La strage di Piazza Fontana ha compiuto 52 anni. Un tragico evento rimasto nell‘immaginario collettivo (anche per chi all’epoca era un ragazzino). Dieci processi e nessun colpevole, fughe all’estero degli imputati, latitanze e immancabili depistaggi. Alla fine tutti assolti, tra ambiguità, servizi deviati e pazienza per i 17 morti e 88 feriti (persone che son sopravvissute ma che hanno subito amputazioni o danni e traumi irreversibili). 

Uno scenario che si è spesso ripetuto nel nostro Paese ma che rafforzò la coscienza e la reazione democratica popolare di un’intera generazione di giovani.  Uno scenario in cui fu lasciato campo libero alle  forze nere ultraconservatrici di scatenarsi, anche  con terrificanti attentati, per fermare l’onda di proteste crescenti contro  la guerra del  Viet Nam e per una società più giusta libera.  Lotte che incendiarono un intero continente dando ulteriore spazio a sogni rivoluzionari che portarono a nuove tendenze ma anche alla deriva terroristica.    

Quel 12 dicembre 1969 fu un momento topico della storia italiana che diede il via alla strategia della tensione e agli anni di piombo. Quel giorno si aprì un ulteriore vortice che portò milioni di giovani in piazza. Tra assemblee, occupazioni e collettivi.  Giovani che anche dopo anni di silenzi e ambiguità, urlavano: “Dodici dicembre la strage è di Stato, il proletariato non ha dimenticato”. 

Un moto di libertà per fermare concreti rischi di golpe. Questo In un panorama allucinante che vedeva regimi fascisti in Portogallo, in Spagna, in Sud America, per non parlare dell’esempio dei colonnelli in Grecia. 

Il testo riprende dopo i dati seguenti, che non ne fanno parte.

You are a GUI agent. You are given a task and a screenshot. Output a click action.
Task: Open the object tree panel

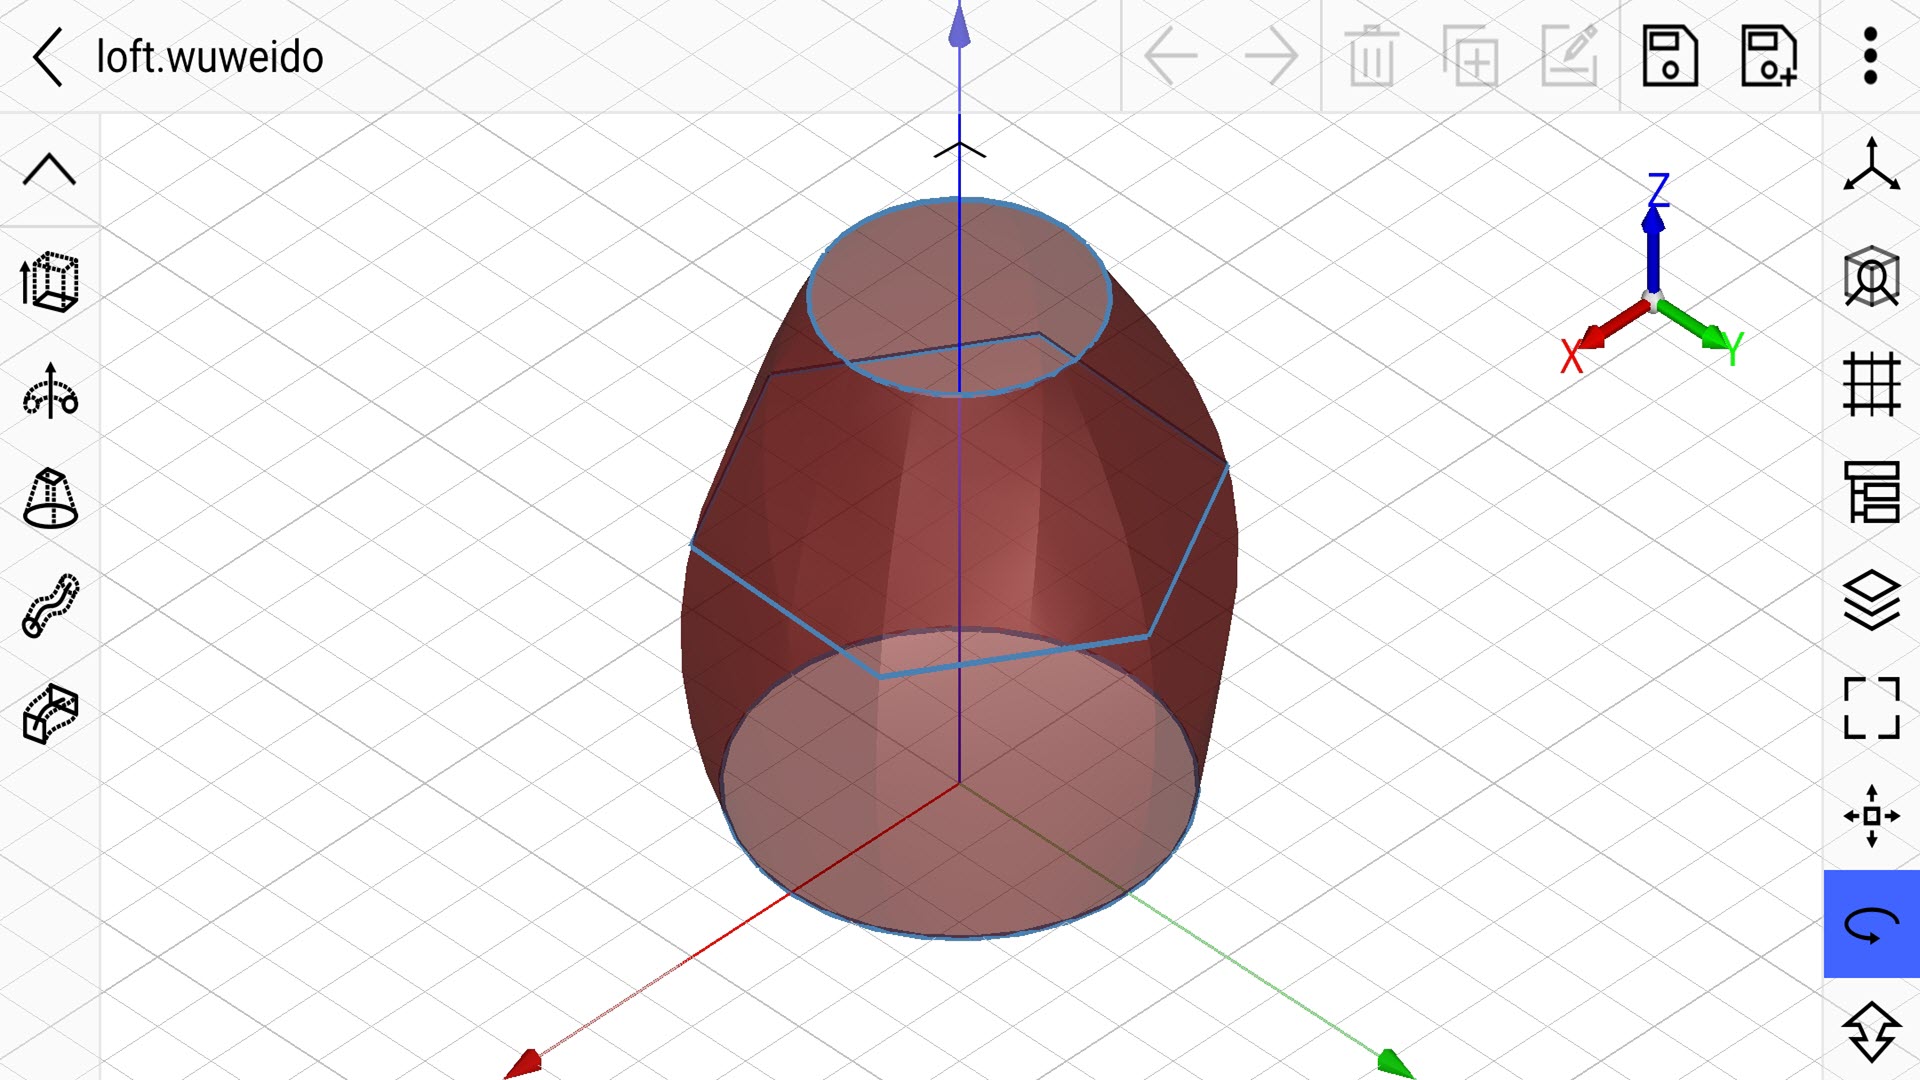(x=1871, y=492)
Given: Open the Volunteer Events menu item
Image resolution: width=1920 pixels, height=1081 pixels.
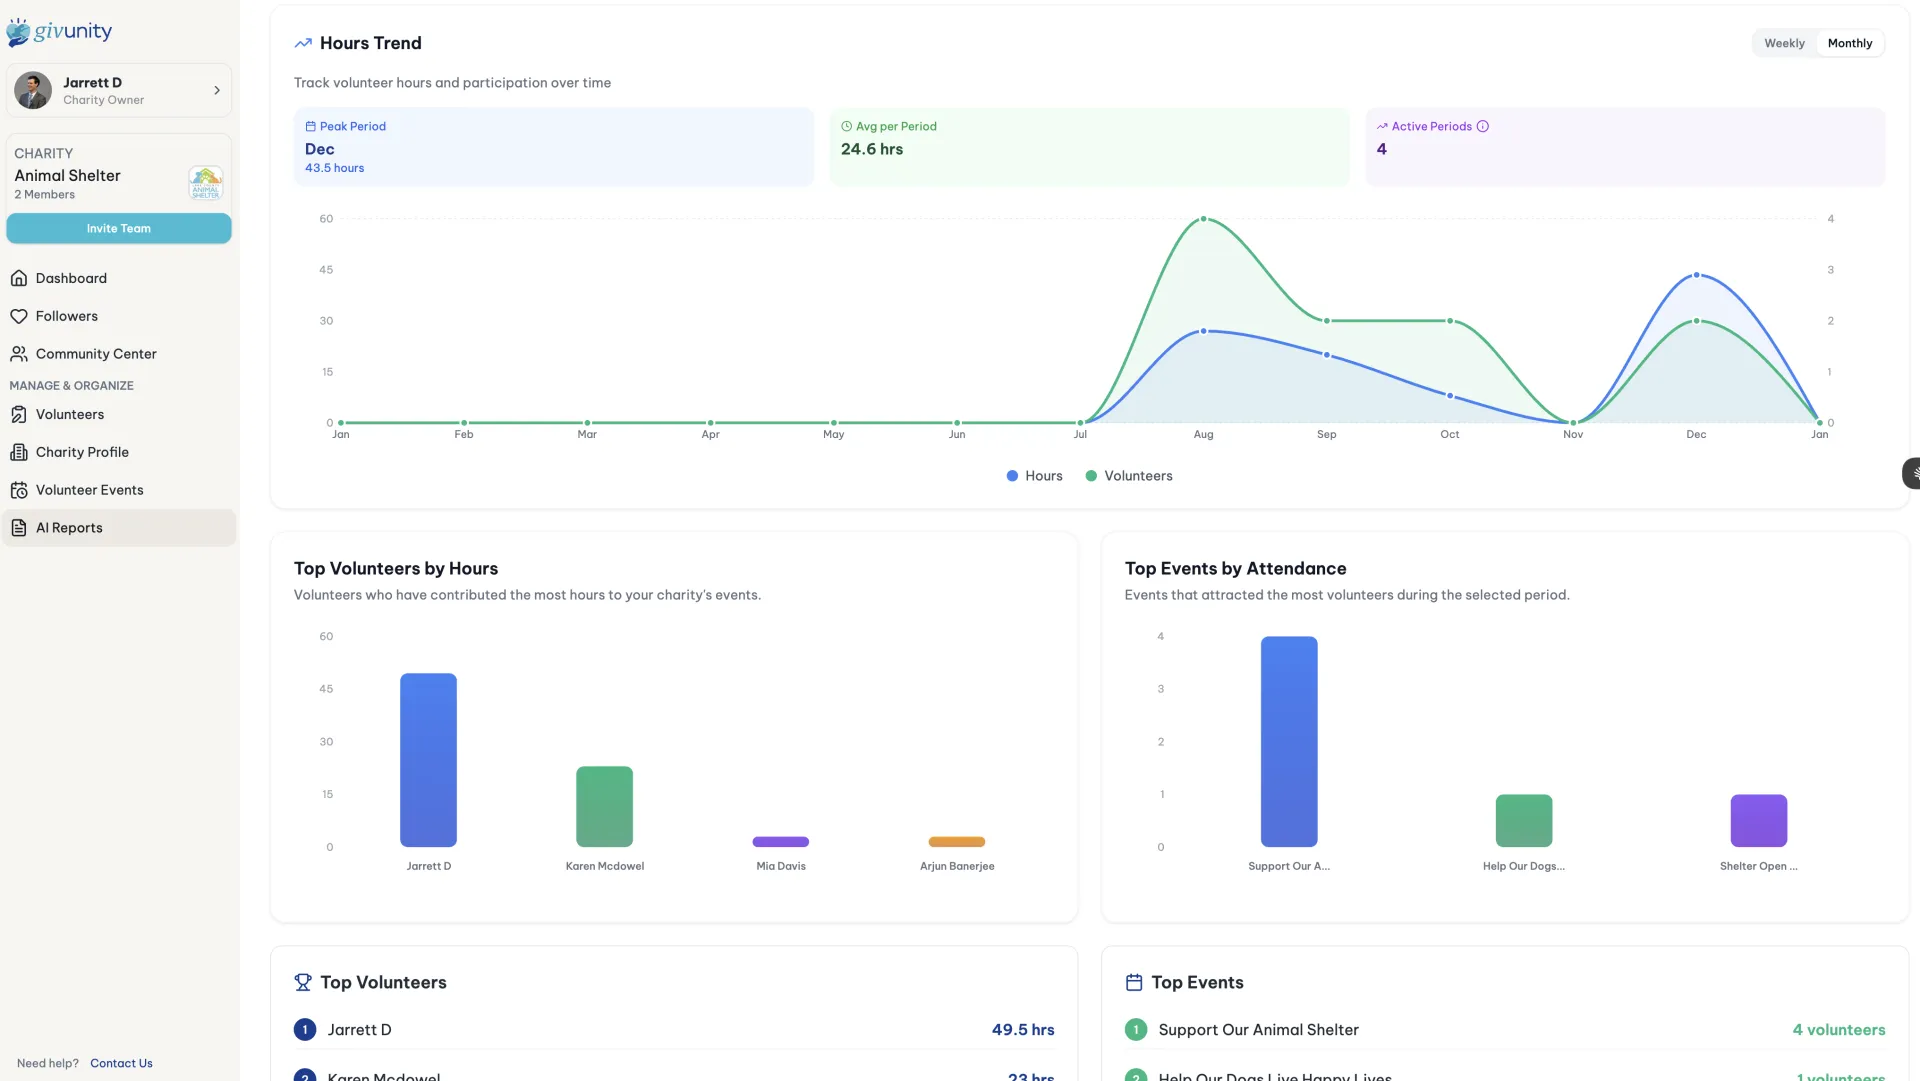Looking at the screenshot, I should coord(90,490).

Quel 12 dicembre non ci fu solo la bomba nella banca dell’Agricoltura (17 morti e 88 feriti).  Solo per un fortunato caso le altre bombe, piazzate in Piazza della Scala e in altri uffici giudiziari, non esplosero. A Roma invece si contarono 16 feriti. 

Ricordo come, qualche anno dopo quella strage, lessi con attenzione, insieme Cent’anni di solitudine di Marquez, un volumetto con la contro indagine anarchica su Piazza Fontana. Una denuncia articolata e argomentata che alimentò la protesta contro le macchinazioni che coprirono la ricerca della verità e dei veri colpevoli e mandanti. Protesta che fece da argine contro possibili svolte autoritarie.  Sono gli anni del Cile di Salvador Allende e della sua Unitad Popular, schiacciata dalla  feroce repressione di Pinochet, che tanta solidarietà alimentò nel nostro paese. 

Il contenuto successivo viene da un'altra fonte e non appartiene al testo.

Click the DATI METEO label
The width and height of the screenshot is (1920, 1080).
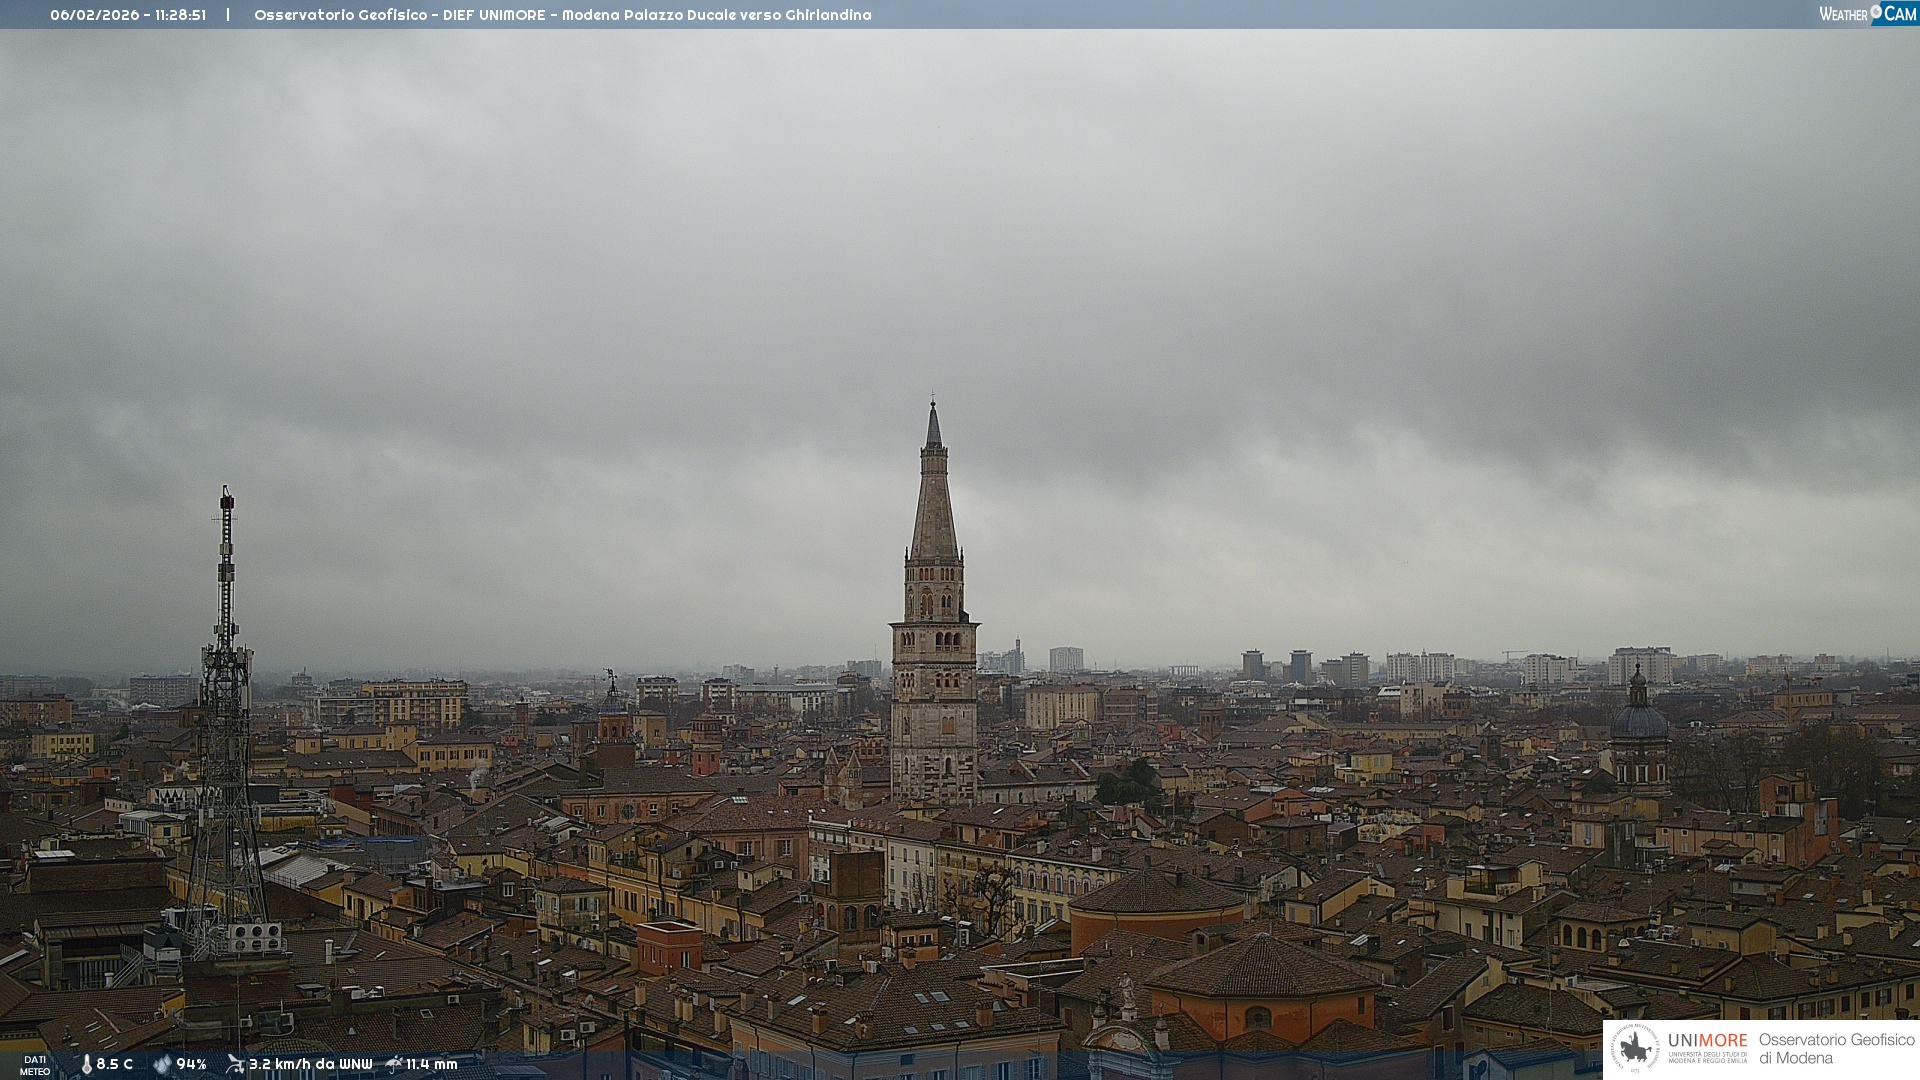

La vicenda della strage di Piazza Fontana fu emblematica. La ricerca del mostro da sbattere in prima pagina fu la cartina di tornasole di un regime vetusto, ancora pieno di nostalgici nei gangli chiave delle sue istituzioni.  Come noto fu individuato l’identikit del killer perfetto da mostrare alle masse: quel Pietro Valpreda anarchico, ballerino, gay e nemmeno simpatico. Uno decisamente fuori dall’ordine sociale costituito di tempi in cui l’adulterio era ancora considerato un reato. (”La moglie adultera è punita con la reclusione fino a un anno. La pena è della reclusione fino a due anni nel caso di relazione adulterina”art. 559 CP).  

Oltre a Valpreda tra i fermati vi fu quel Giovanni Pinelli. Ferroviere che secondo gli anarchici “è stato suicidato” accedendo un vortice di infinte polemiche e drammatiche conseguenze e vendette che diedero il via agli anni di piombo.  

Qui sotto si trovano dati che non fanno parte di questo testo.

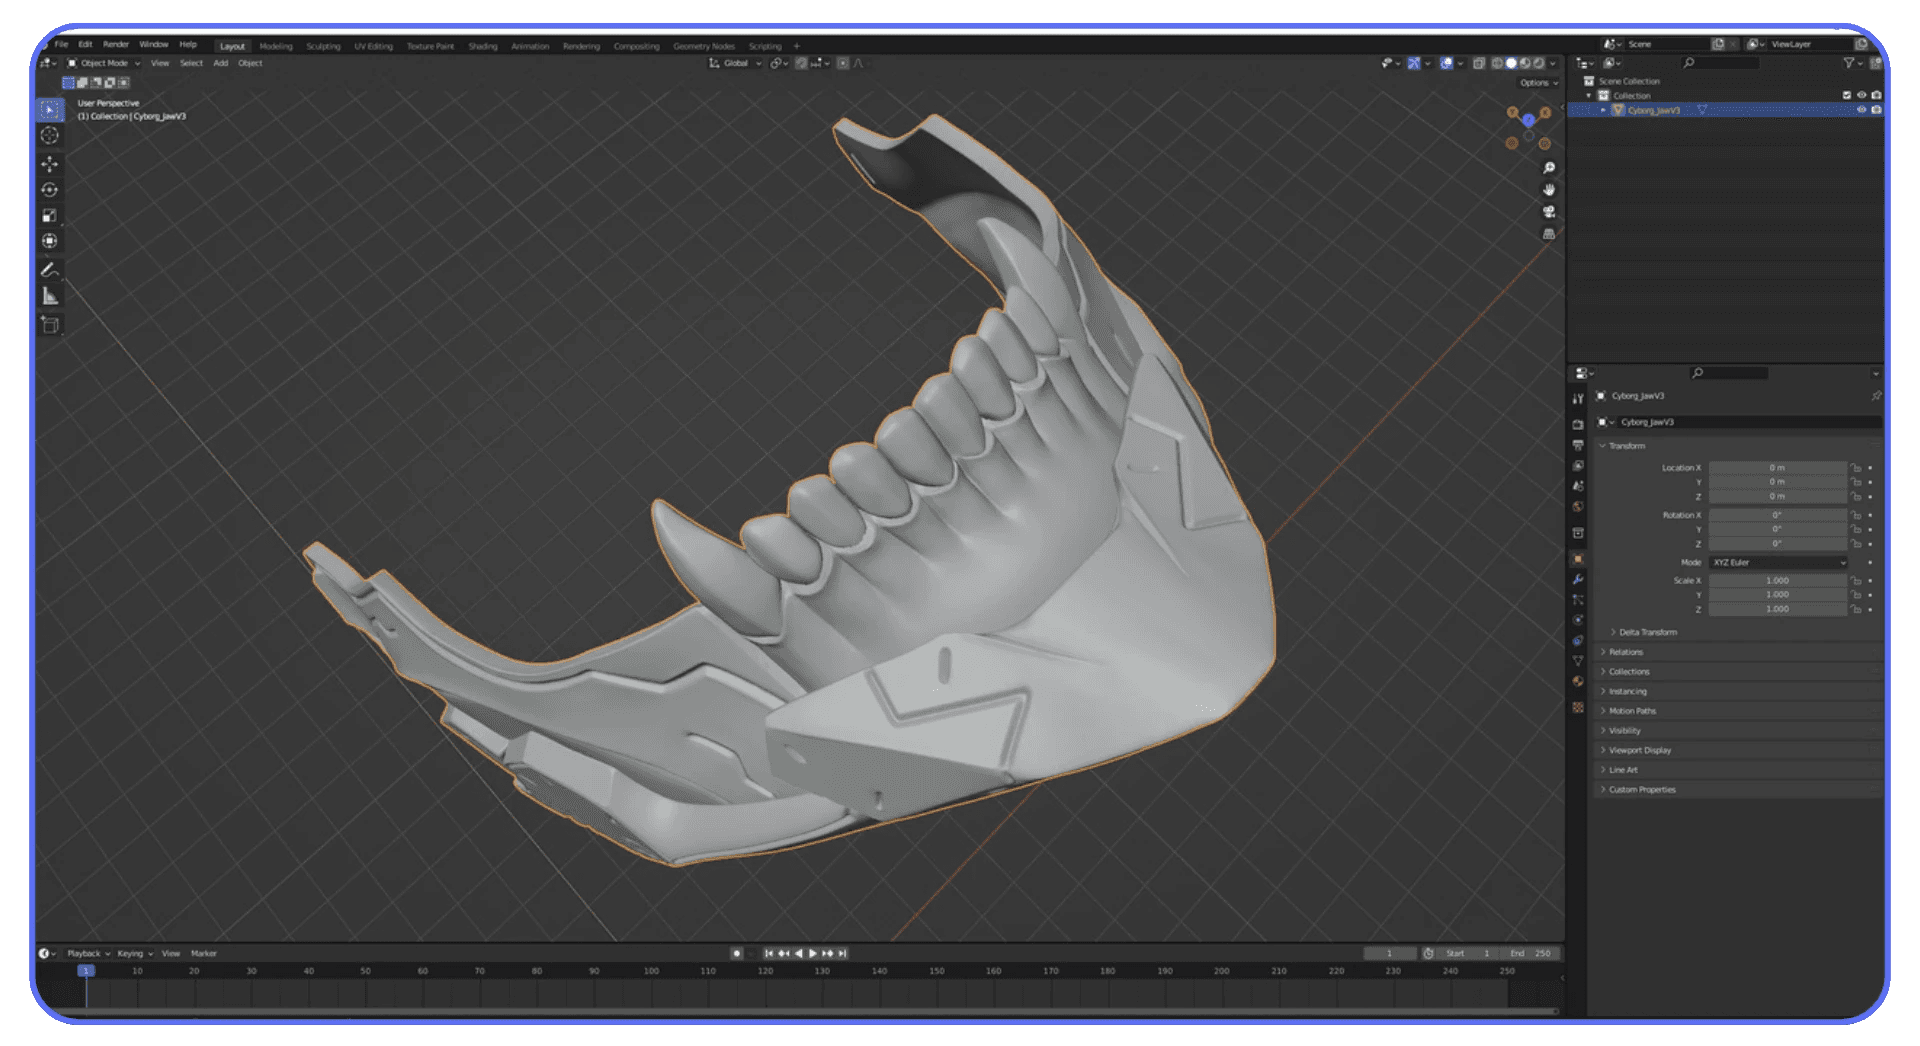Click the Options button in the viewport header
Image resolution: width=1920 pixels, height=1046 pixels.
point(1536,82)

Quella strage fu davvero un viatico per una strategia della tensione mirata a fermare un movimento operaio e studentesco imponente che guardava a sinistra ma non alla Russia sovietica. 

Dopo la strage vi fu una sequela di attentati che caratterizzarono quegli anni di piombo in cui emerse il drammatico fenomeno del terrorismo. Una variabile che inizialmente trovò anche consensi in una classe operaria esasperata da quanto accadeva in fabbrica, nelle immense catene di montaggio, ma fu proprio quella classe a decretare la sua fine prendendo le distanze da una deriva criminale inaccettabile. 

Una strategia della tensione che apri la vergognosa stagione di quei misteri italiani. Tutti con una costante: non vi è mai un colpevole. Una fila interminabile di attentati che passa dalla bomba alla manifestazione sindacale di piazza della Loggia (maggio 1974) al treno Italicus del 4 agosto 1974 (12 morti), fino alla strage di Bologna del 2 agosto 1980 (85 morti). Per passare all’uccisione di Pasolini, (dove pare furono tre personaggi, legati a servizi deviati, a finire lo scrittore e non il debole Pelosi), fino ai surreali interventi di dell’aeronautica militare per coprire quanto successe all’Itavia in volo sopra Ustica nel 1980.  Senza andare a riprendere quel caffè al cianuro che mise fine alla vita del potente banchiere, mentre  restano accese le polemiche su Emanuela Orlandi, la cittadina vaticana sparita nel nulla dopo una lezione di musica a Sant’Apollinaire il 22 giugno 1983.

Sono i misteri italiani. Quei cold case su cui permane da decenni una spessa coltre di nebbia insieme a mirate operazioni di depistaggio. Un quadro inquietante su cui ogni tanto qualche politico illuminato promette di svelare omissis custoditi in dossier riservati ma senza che ne seguano significativi esisti.  Un po’ come negli Usa quando si promette di dare una sbirciatina agli archivi sugli Ufo. 

 Intanto sono passati 52 da piazza Fontana senza alcun barlume di giustizia e verità per le tante vittime innocenti.  In nome della ragion di Stato si sono coperte troppe azioni infamanti e non è sana una società che non è in grado o ha paura di fare i conti con il proprio passato. 

A quanto pare anche nel nuovo mondo liberal, dominato dagli algoritmi dietro cui si celano le decisioni dei soliti potenti, fra tanti innegabili progressi permane la paura di aprire squarci di verità assoluta. Mentre i polli di Renzo continuano a bisticciare stupidamente.